Introduction to The Art of Argument
by Gary Fidel and Linda Cantoni
The ability to argue—to persuade someone else to see your point of view—is, at bottom, a pretty basic human talent. From about the time we learn to say “Mama” or “Papa,” we’ve begun to argue, in a way—for food, for toys, for just a few more minutes before bedtime. Children are notoriously adept at persuasion; aside from the fact that they’re cute and they know it, they have one important advantage over adults: they can’t help but be simple and direct about what they want and why they want it.
As we grow up, however, we lose that simplicity and directness. We become complicated, our disputes become complicated, our arguments become complicated. Often when we argue with people, a whole host of facts and emotions crowds our minds, all clamoring for release. We get lost in anger and irrelevancies. We rail against our opponents, and fail to get what we want, because we don’t know how to tell them what we want and why they ought to give it to us. We don’t know how to organize our thoughts or communicate them effectively. In short, we don’t know how to persuade.
That’s why, in important disputes, people hire lawyers. You might think that what makes a lawyer effective is his or her knowledge of the law. That’s only partly true. Most lawyers carry in their heads a good amount of law, but they still have to do some legal research before they open their mouths or put pen to paper. What mainly makes a lawyer effective is that he or she was trained to think like a lawyer. Law school teaches would-be lawyers a method of logical thinking and persuasive arguing that applies to any legal matter or dispute.

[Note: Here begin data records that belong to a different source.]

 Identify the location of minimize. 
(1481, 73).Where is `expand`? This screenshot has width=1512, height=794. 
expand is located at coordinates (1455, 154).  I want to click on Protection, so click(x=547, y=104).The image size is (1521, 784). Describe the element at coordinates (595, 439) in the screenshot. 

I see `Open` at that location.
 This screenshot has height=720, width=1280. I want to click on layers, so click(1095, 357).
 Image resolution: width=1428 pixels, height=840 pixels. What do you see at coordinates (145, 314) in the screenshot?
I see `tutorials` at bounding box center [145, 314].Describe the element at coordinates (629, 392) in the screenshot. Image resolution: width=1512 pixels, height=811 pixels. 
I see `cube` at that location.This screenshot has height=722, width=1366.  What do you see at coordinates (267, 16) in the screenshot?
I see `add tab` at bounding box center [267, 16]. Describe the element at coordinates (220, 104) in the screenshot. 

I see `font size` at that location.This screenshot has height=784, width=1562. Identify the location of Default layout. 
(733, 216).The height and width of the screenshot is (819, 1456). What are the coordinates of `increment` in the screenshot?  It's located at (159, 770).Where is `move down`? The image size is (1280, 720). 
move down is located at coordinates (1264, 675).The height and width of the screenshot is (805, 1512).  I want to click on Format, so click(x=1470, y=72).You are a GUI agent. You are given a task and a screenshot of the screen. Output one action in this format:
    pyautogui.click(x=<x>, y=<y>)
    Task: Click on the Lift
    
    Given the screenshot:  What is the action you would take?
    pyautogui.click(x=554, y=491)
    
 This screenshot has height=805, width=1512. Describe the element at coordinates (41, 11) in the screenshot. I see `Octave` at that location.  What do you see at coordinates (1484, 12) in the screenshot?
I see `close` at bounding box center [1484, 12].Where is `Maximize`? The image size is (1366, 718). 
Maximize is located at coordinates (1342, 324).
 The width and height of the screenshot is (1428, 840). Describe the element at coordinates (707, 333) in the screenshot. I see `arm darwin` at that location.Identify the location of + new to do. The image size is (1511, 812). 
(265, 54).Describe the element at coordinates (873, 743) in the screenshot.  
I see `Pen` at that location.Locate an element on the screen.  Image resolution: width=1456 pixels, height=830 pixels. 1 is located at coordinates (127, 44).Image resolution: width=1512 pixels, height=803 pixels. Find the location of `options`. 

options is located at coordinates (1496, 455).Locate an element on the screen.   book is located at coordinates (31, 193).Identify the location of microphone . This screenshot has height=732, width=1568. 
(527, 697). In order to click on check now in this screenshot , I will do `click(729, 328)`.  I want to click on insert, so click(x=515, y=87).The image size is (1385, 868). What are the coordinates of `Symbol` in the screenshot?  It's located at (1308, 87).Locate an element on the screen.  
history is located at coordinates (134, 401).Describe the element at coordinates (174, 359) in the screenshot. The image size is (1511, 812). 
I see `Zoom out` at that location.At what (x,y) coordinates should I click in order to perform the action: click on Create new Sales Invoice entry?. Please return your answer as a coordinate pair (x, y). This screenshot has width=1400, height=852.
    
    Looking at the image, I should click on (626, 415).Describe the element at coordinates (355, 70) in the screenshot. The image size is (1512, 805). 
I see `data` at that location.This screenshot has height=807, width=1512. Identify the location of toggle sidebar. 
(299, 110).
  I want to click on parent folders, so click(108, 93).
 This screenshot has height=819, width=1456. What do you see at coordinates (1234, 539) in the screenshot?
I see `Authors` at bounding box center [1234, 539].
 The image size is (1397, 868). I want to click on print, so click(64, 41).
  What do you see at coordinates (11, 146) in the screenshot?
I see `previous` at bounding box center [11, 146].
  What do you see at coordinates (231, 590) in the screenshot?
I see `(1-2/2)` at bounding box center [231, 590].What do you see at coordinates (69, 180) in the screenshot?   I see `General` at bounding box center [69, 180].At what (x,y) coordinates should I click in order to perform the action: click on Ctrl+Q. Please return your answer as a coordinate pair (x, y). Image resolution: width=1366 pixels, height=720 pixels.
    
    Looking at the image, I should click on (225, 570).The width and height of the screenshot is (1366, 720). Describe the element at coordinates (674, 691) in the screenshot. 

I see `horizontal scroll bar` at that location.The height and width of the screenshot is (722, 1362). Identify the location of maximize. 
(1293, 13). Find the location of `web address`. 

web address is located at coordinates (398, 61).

Thinking like a lawyer is no deep dark trade secret. Anyone of reasonable intelligence can do it. You don’t need three years of law school, $60,000 in student loans, or a three-day bar exam to make a persuasive argument. In this book, we’ll show you how to do it and do it well. All it takes is the discipline to organize your thoughts before you express them, and to keep your arguments as simple and direct as possible. We can’t guarantee that you’ll win every time, but you’ll certainly give your opponents a run for their money every time.